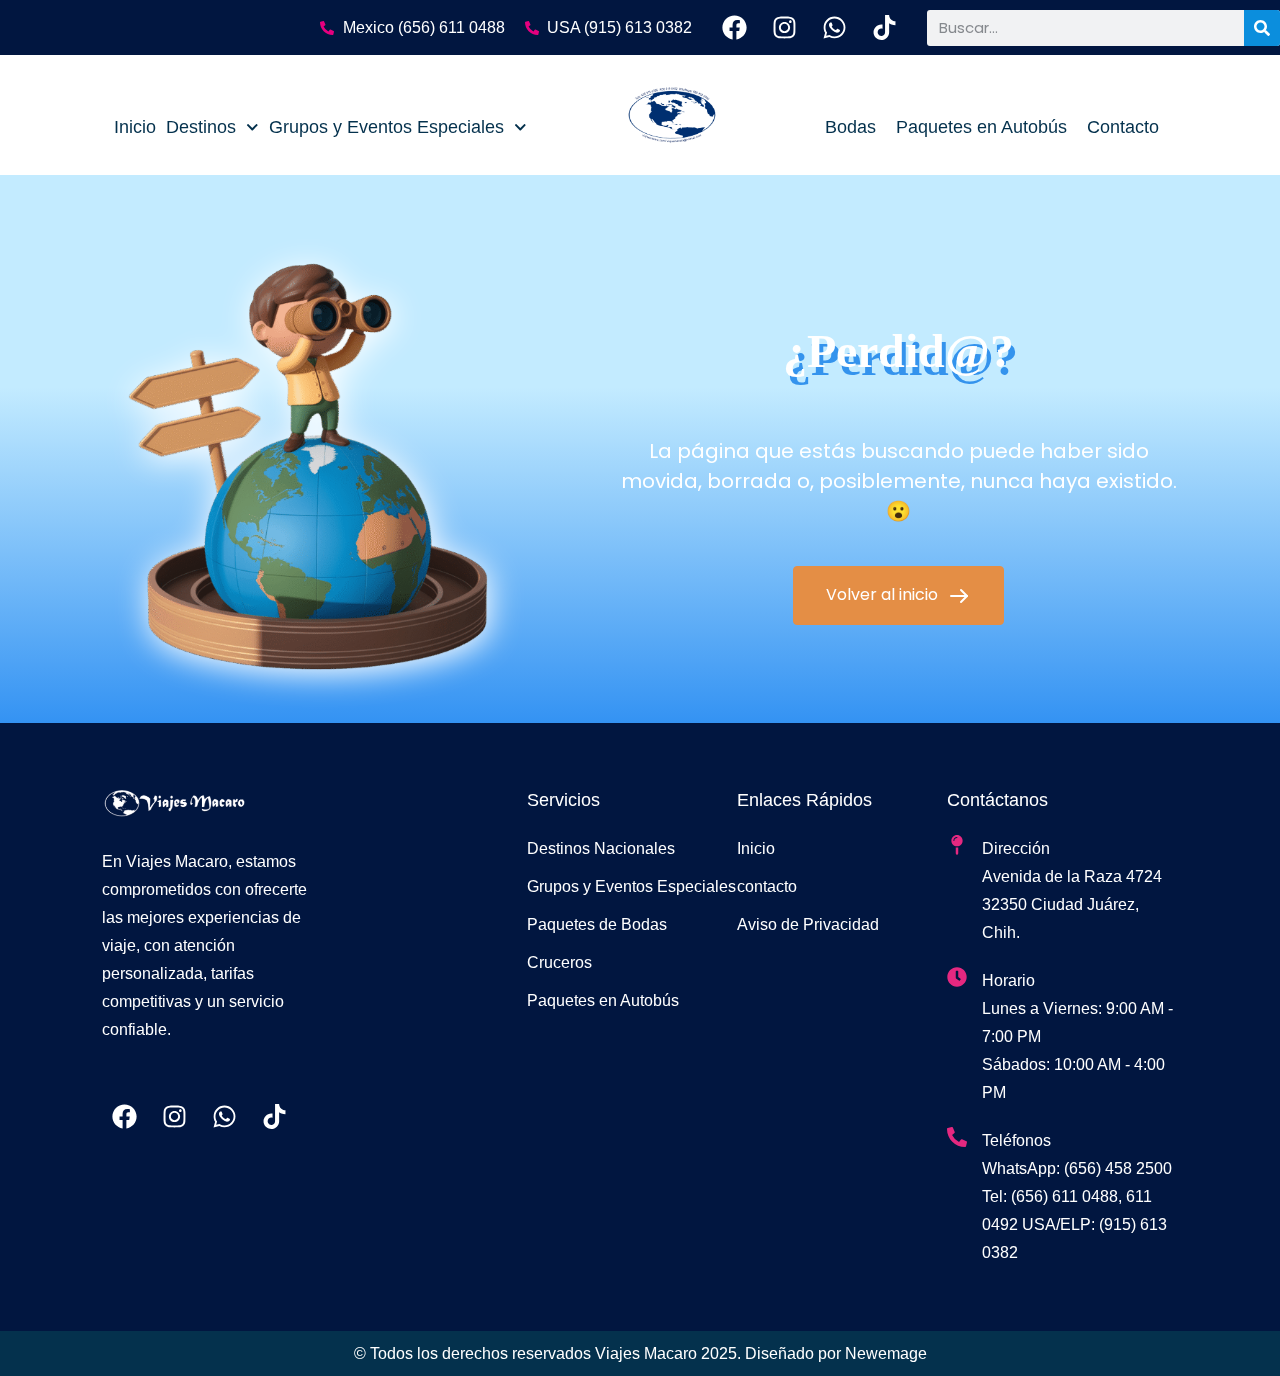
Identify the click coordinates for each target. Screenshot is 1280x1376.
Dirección (1016, 848)
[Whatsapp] (834, 27)
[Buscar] (1262, 28)
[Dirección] (957, 845)
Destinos (201, 127)
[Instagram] (784, 27)
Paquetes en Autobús (981, 127)
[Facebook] (734, 27)
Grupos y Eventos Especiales (386, 127)
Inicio (135, 127)
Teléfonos (1016, 1140)
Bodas (850, 127)
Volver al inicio (884, 594)
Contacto (1123, 127)
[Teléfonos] (957, 1137)
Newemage (886, 1353)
================
About this exercise: Write out all the entries again, word for word, and print no images.

Response area:
Identify the click coordinates for each target. Screenshot is 1280x1376.
Dirección (1016, 848)
[Whatsapp] (834, 27)
[Buscar] (1262, 28)
[Dirección] (957, 845)
Destinos (201, 127)
[Instagram] (784, 27)
Paquetes en Autobús (981, 127)
[Facebook] (734, 27)
Grupos y Eventos Especiales (386, 127)
Inicio (135, 127)
Teléfonos (1016, 1140)
Bodas (850, 127)
Volver al inicio (884, 594)
Contacto (1123, 127)
[Teléfonos] (957, 1137)
Newemage (886, 1353)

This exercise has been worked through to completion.